The Town is adapted from the Chuck Hogan novel, Prince Of Thieves, but stakes its narrative in the claim of three hundred bank robberies in Boston every year. And the Beantown neighborhood where the film is set, Charlestown, as a tiny turf producing more bank robbers than anywhere else in the country.

Affleck is Doug MacRay in The Town, one of those hotshot bank robbers into rather creatively conceived heists involving elaborate disguises likely gleaned from Halloween clearance sales. Whether donning cadaver costumes, pretend cops in shades or masked nuns with guns, these co-conspirators intending to scare the tellers into submission in part with their freaky fashion sense, are less Bonnie and Clyde than the Addams family.
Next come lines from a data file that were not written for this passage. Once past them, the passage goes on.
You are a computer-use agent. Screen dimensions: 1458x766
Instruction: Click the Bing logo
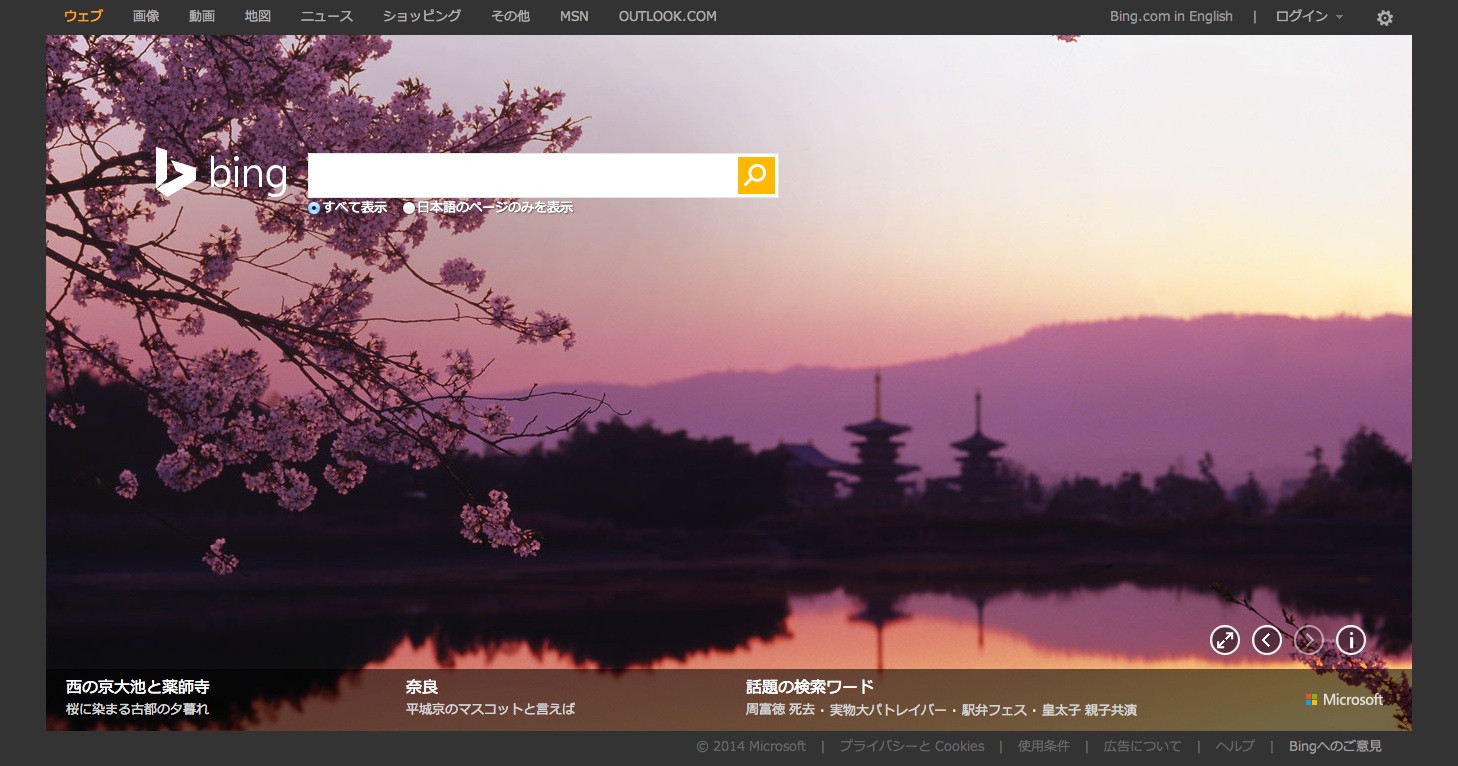pyautogui.click(x=222, y=174)
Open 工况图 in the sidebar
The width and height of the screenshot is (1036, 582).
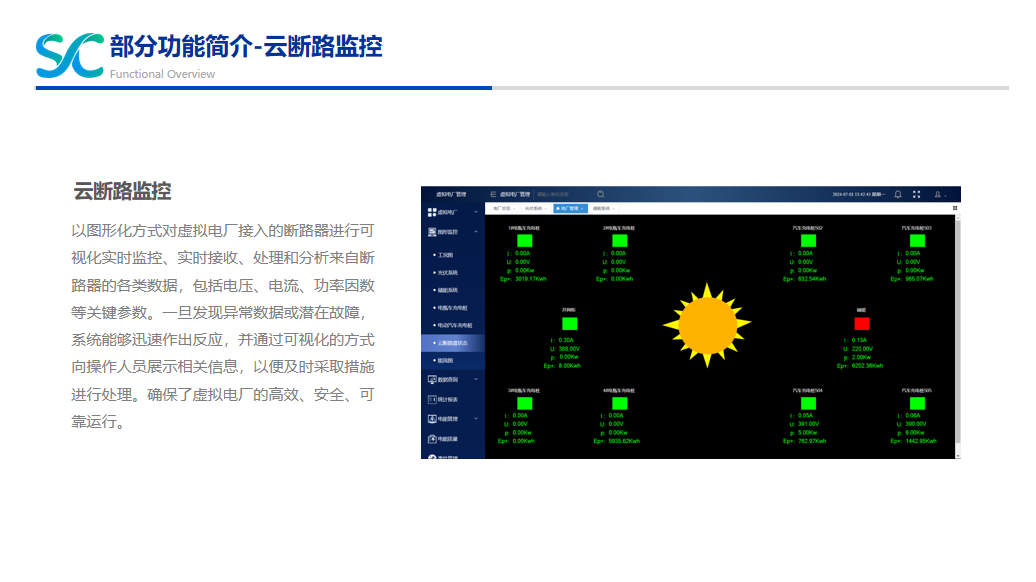click(446, 255)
And when one bank hit gets a little chaotic, the gang grabs manager Claire (Rebecca Hall) as temporary hostage for a secure getaway, then dumps her on a beach later. But when Doug runs into her by chance at the local laundromat, he’s instantly smitten in a kind of reverse Stockholm syndrome, though she hasn’t a clue. And what starts out as surveillance in the guise of pretend dating to keep tabs on Claire’s meetings with FBI busybody Agent Frawley (John Hamm), soon blossoms into cross-cultural romance.

Which leads Doug to develop a disdain and serious urge to part ways with his neighborhood roots. Including dumping infatuated childhood sweetheart Krista (Blake Lively), a lanky, gum chewing tattooed barlfy wouldn’t you know it, and her homicidal maniac brother and Doug’s best buddy, Jem (Jeremy Renner).
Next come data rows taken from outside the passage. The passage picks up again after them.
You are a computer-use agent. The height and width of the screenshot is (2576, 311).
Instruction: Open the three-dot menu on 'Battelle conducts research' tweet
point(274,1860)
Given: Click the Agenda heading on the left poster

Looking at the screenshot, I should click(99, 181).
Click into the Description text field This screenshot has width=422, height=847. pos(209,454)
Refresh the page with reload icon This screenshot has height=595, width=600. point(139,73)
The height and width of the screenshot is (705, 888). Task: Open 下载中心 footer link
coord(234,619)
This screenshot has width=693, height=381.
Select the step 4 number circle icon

Of course Doug’s break with this long cultivated surrogate family is a predestined no-brainer, given their unappealing caricatured personalities in contrast to the cultivated and refined alluring bank manager. Though Affleck had the good sense to step aside and let Renner flaunt his on screen psychopathic gift for killing people with relish, an impressively stylish stunt throughout with scary intimations of James Cagney.
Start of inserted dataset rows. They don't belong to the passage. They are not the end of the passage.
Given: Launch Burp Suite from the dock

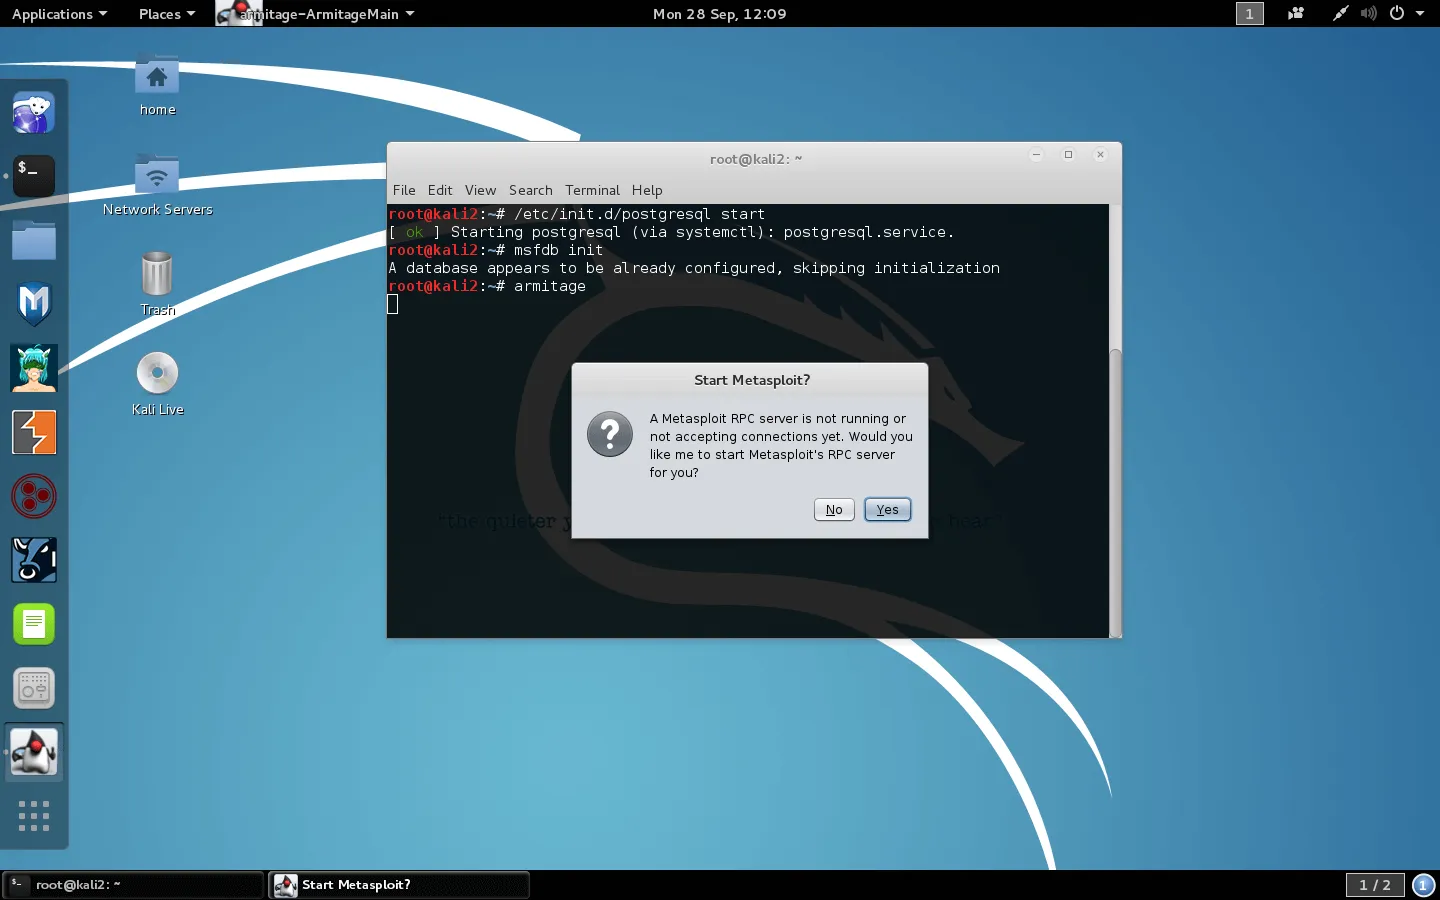Looking at the screenshot, I should [x=34, y=433].
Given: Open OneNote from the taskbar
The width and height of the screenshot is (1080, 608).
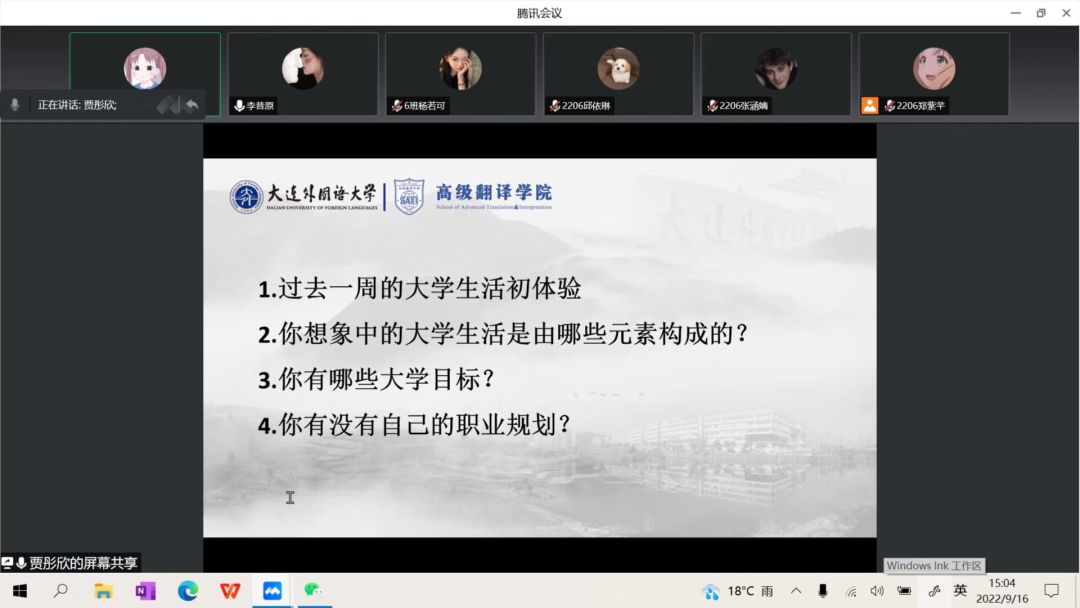Looking at the screenshot, I should point(146,591).

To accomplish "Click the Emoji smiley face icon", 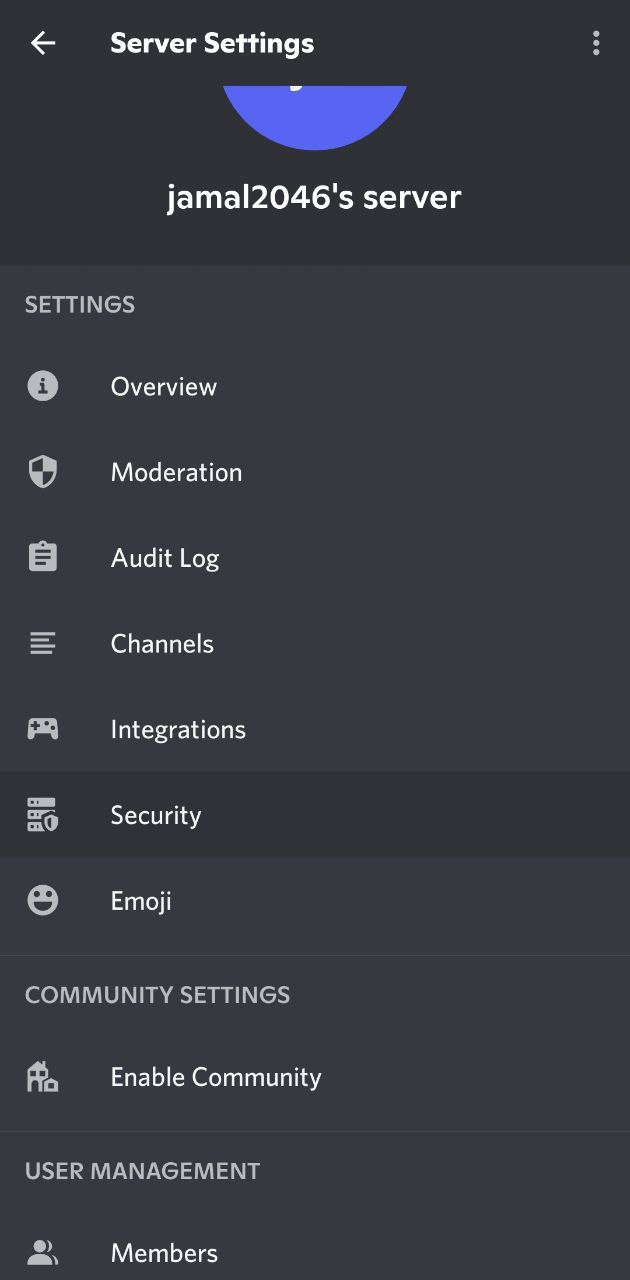I will pyautogui.click(x=41, y=900).
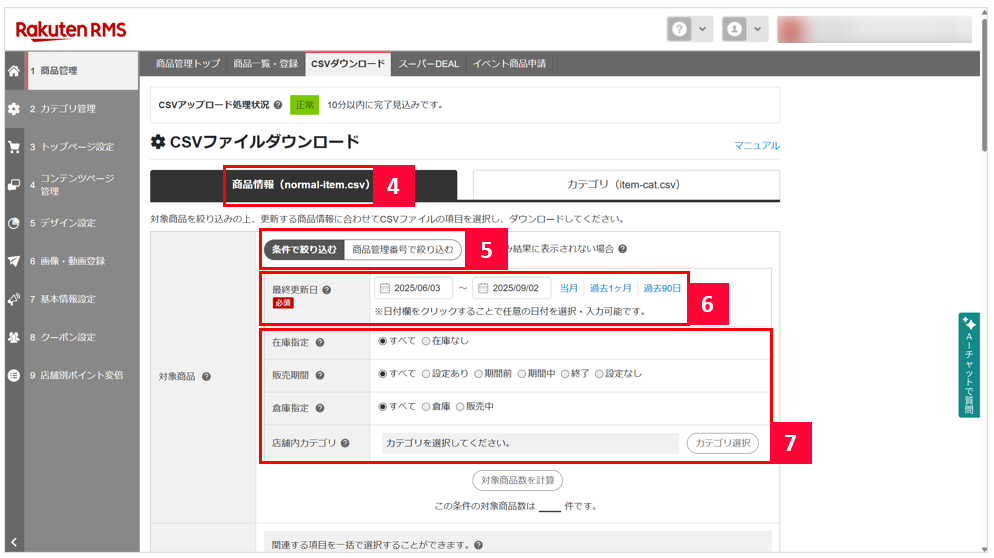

But Affleck, who also co-wrote the screenplay, is clearly into the more fairy tale leaning side of this story. Namely, the class conceit of the prince in question, as a determined makeover from the frogs, or rather thieves, on the crude lower rung of the food chain. And rising up in aspiration to the supposedly more elegant and ethical middle class, as represented in the film by the yuppies invading and gentrifying the once solidly blue collar Irish neighborhood.

And while Affleck has perfected a gift for breathlessly paced action and suspense in a crime thriller, the business about a well heeled female financial maven falling for a construction worker, or vice versa, is best left to the stuff of satire, as in Knocked Up. Not to mention those bankers at the moment being tagged as the biggest crooks around, nearly bringing the national economy to its knees, rather than the street corner desperadoes.